RECORDS SUPPLIED:
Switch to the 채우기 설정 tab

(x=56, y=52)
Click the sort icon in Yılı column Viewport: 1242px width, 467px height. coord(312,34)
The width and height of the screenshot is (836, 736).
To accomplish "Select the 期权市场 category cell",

...

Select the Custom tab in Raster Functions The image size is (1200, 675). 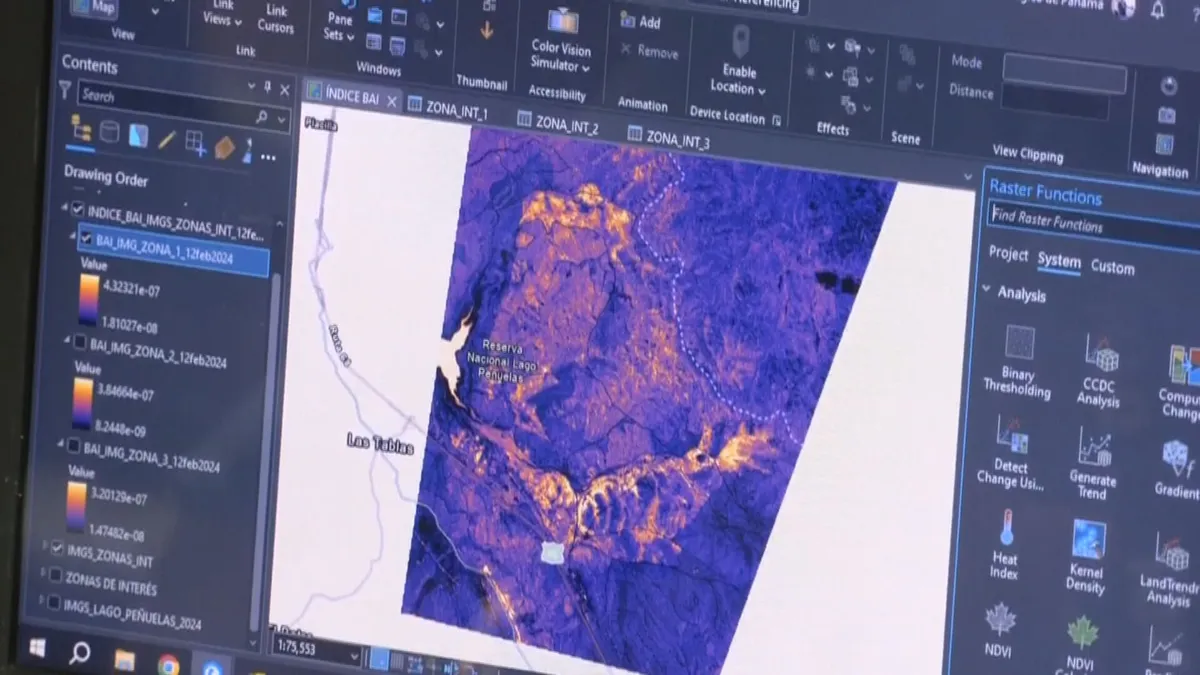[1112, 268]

...

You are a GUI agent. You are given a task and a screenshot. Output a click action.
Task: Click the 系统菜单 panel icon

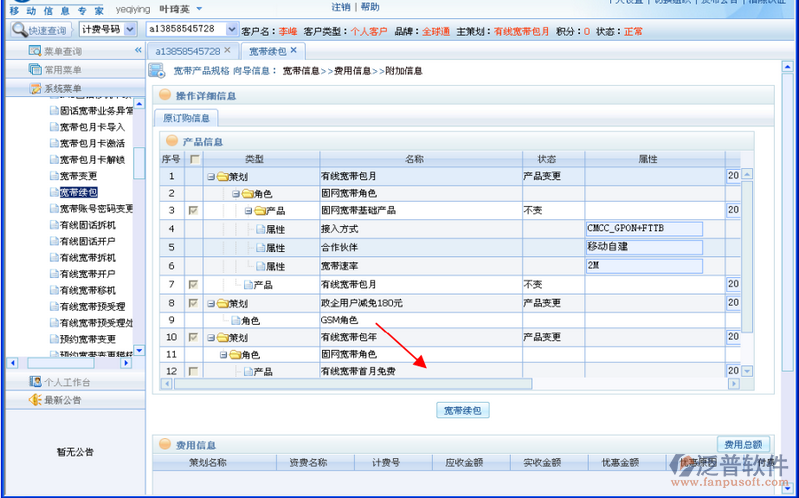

TO DO: Print the lines above from the one with "The width and" through the one with "the 期权市场 category", both included, exactly as written and nothing more.

ANSWER SECTION:
The width and height of the screenshot is (836, 736).
To accomplish "Select the 期权市场 category cell",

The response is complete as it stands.